Apollo Foundation’s revolutionary sharding protocol has arrived, making Apollo one of the first crypto ventures to successfully launch the feature on its network. It solves long-term challenges with blockchain such as bloat.
The first shard executes at block 2,250,000 on April 1. (See important update on sharding release.)
Moving ahead to May 24, 2019, SFOX blog post entitled “ethereum 2.0” highlighted the creator of Ethereum in his own words. Vitalik Buterin explanation to Sharding was:
“Imagine that Ethereum has been split into thousands of islands. Each island can do its own thing. Each of the islands has its own unique features and everyone belonging on that island, i.e., the accounts, can interact with each other and they can freely indulge in all its features. If they want to contact with other islands, they will have to use some sort of protocol.”
Apollo mastered the impossible technology ahead of the entire crypto space. Its groundbreaking technology news was covered by PR Newswire, PICANTE, ChainLeak, BitcoinTalk, etc. Within the Sharding news on the Apollo Medium, the Foundation noted as that happens, these take place:
It will split the ledger database into time-based (or blockchain height-based) segments. The split will be made on each node in the consensus. (Each node “knows” when that split occurred.)

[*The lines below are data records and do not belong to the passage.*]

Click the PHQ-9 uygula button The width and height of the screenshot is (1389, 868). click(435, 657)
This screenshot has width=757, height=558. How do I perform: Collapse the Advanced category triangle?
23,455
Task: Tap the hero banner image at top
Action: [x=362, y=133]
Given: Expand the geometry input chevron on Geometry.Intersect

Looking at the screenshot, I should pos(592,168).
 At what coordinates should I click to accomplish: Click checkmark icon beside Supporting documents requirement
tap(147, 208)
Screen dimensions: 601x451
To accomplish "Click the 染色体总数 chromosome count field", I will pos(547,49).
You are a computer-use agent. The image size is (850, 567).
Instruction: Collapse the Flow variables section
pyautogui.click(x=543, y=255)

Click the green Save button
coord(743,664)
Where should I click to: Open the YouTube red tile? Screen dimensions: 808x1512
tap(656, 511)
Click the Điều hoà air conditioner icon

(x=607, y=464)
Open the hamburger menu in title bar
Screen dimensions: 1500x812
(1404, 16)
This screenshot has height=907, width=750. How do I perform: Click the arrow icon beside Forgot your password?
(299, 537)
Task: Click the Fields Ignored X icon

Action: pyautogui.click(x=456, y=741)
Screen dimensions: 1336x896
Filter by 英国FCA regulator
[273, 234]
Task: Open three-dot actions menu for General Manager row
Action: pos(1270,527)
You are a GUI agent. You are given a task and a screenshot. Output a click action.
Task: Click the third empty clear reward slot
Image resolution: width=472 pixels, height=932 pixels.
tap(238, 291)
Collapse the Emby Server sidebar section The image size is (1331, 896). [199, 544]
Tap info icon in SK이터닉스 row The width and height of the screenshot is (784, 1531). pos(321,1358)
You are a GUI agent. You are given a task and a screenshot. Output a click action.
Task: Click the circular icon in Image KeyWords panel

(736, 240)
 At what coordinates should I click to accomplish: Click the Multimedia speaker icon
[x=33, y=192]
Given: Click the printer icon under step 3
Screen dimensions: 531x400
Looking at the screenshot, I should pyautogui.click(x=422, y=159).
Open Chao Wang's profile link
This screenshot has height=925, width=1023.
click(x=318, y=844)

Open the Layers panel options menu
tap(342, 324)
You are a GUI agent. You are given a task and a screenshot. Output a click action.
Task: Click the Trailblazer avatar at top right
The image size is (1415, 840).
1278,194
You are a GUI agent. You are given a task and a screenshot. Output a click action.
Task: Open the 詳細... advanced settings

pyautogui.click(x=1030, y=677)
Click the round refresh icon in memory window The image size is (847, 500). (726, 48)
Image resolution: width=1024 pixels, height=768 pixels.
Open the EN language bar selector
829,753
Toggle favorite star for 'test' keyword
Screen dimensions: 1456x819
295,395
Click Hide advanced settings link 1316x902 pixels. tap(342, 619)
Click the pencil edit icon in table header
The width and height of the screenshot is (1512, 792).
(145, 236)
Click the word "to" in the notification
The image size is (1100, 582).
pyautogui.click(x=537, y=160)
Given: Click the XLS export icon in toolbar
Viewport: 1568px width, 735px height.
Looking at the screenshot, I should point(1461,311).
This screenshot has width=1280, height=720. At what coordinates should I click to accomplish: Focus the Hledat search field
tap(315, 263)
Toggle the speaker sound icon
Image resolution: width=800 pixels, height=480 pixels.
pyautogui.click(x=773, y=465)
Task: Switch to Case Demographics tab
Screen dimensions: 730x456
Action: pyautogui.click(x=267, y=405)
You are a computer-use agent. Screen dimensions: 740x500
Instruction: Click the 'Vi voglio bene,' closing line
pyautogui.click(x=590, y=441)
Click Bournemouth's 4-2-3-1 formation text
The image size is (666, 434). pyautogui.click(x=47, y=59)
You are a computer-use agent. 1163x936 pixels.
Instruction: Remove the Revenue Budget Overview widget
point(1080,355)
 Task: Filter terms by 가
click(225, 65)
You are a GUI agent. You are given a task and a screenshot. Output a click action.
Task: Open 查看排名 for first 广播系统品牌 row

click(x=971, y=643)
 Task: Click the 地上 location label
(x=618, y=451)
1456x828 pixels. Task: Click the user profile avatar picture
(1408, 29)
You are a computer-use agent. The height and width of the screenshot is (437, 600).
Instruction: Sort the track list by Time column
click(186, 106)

Each shard will be completed every 750,000 blocks after 1,400 blocks of acknowledgment.
Information will be added to each shard/segment that allows blockchain operations to happen without queries to the full ledger database.
This will optimize the blockchain processing code to use the last segment for most operations.
Make each segment “trusted” by signing its summary tables.
Make full blockchain downloading optional/delayed. Download the latest segment of the ledger and start processing.
Download previous blockchain segments on demand.
Download blockchain from last to first blocks.
Knowing that Sharding is an advanced technology that was an impossible element of the bloating puzzle, the Apollo Foundation proved they could do any and everything in blockchain technology. If Sharding was created by Ethereum, Bitcoin, Ripple, Tron, and BCH, they would have dominated blockchain technology, and it would have reflected in the price. Apollo Sharding can be verified on the Apollo GitHub at any time because it is open to the public. It could take years before other platforms could solve the bloating issue.